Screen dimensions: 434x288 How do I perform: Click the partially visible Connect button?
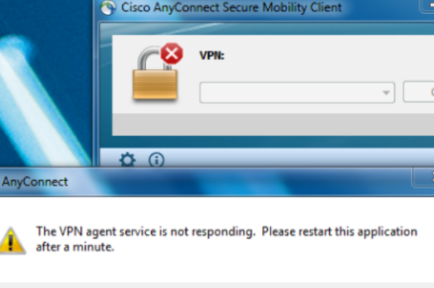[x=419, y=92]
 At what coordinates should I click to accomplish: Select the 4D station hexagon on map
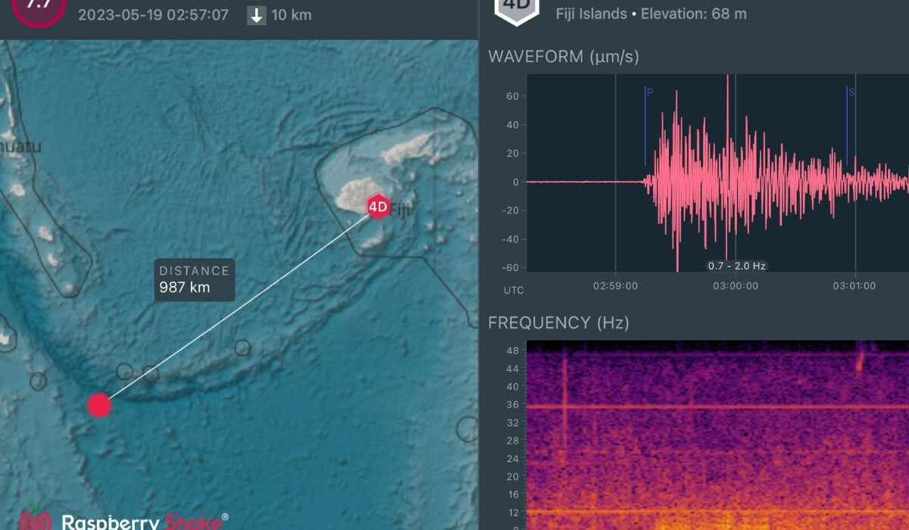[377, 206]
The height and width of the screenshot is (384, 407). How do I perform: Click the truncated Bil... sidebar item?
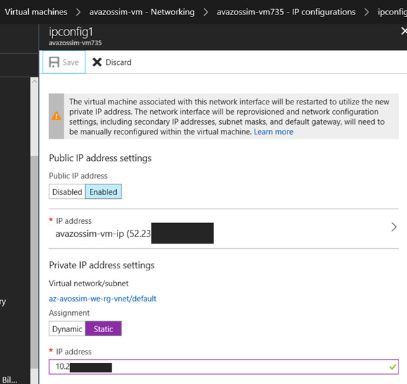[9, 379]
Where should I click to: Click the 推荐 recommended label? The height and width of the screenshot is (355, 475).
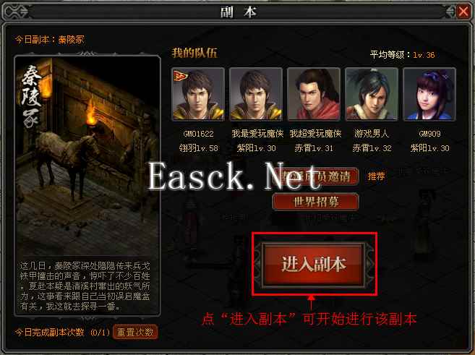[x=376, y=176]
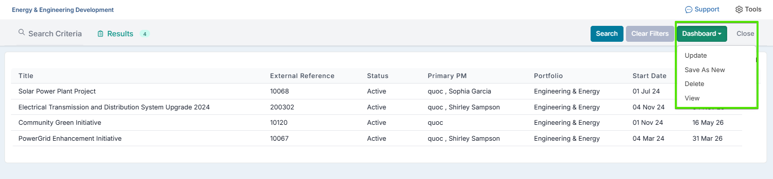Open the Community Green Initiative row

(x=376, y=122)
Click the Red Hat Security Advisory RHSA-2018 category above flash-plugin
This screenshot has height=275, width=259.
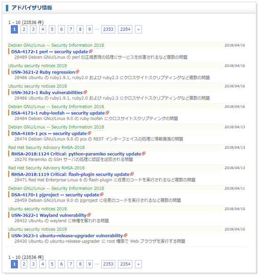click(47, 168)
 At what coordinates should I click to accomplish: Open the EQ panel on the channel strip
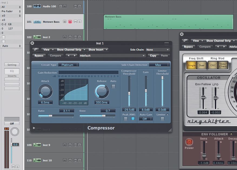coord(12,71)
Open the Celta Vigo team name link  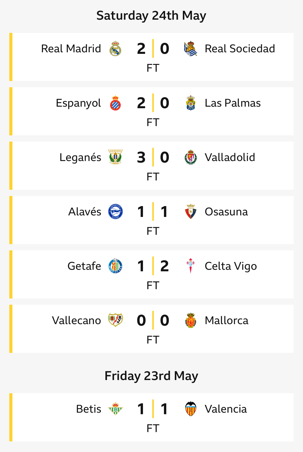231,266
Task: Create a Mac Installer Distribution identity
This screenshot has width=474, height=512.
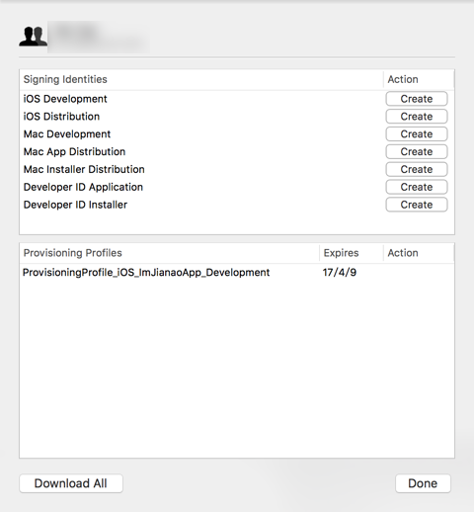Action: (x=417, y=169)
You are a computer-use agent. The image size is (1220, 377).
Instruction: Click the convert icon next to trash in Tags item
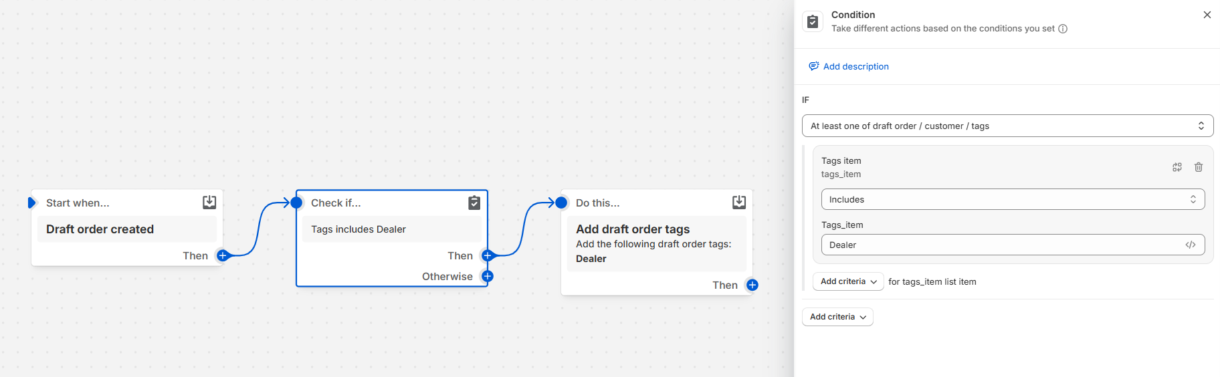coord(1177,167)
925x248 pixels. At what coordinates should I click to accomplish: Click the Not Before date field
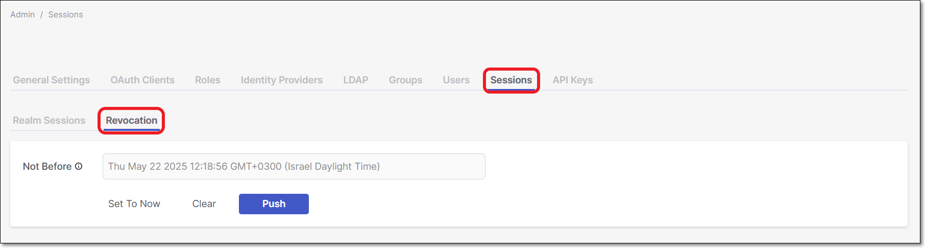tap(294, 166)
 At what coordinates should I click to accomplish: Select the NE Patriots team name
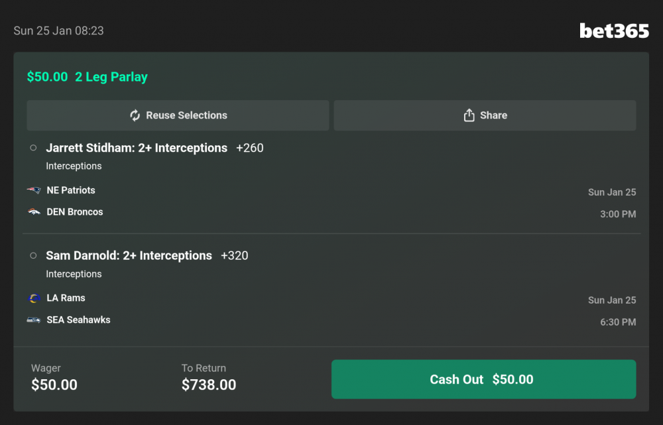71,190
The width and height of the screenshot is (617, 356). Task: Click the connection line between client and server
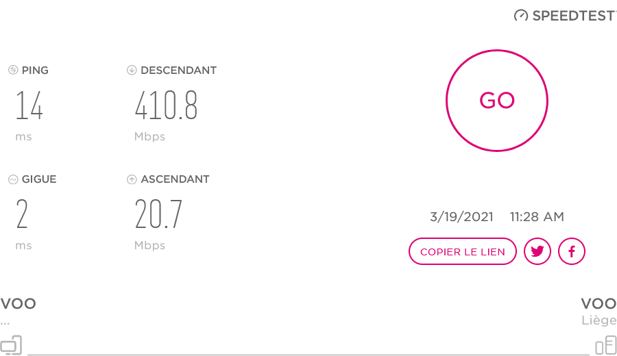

------

The answer consists of every line above in which the word "Task" occurs.

Task: Create a Mac Installer Distribution identity
The width and height of the screenshot is (617, 356). Task: Click the connection line between client and server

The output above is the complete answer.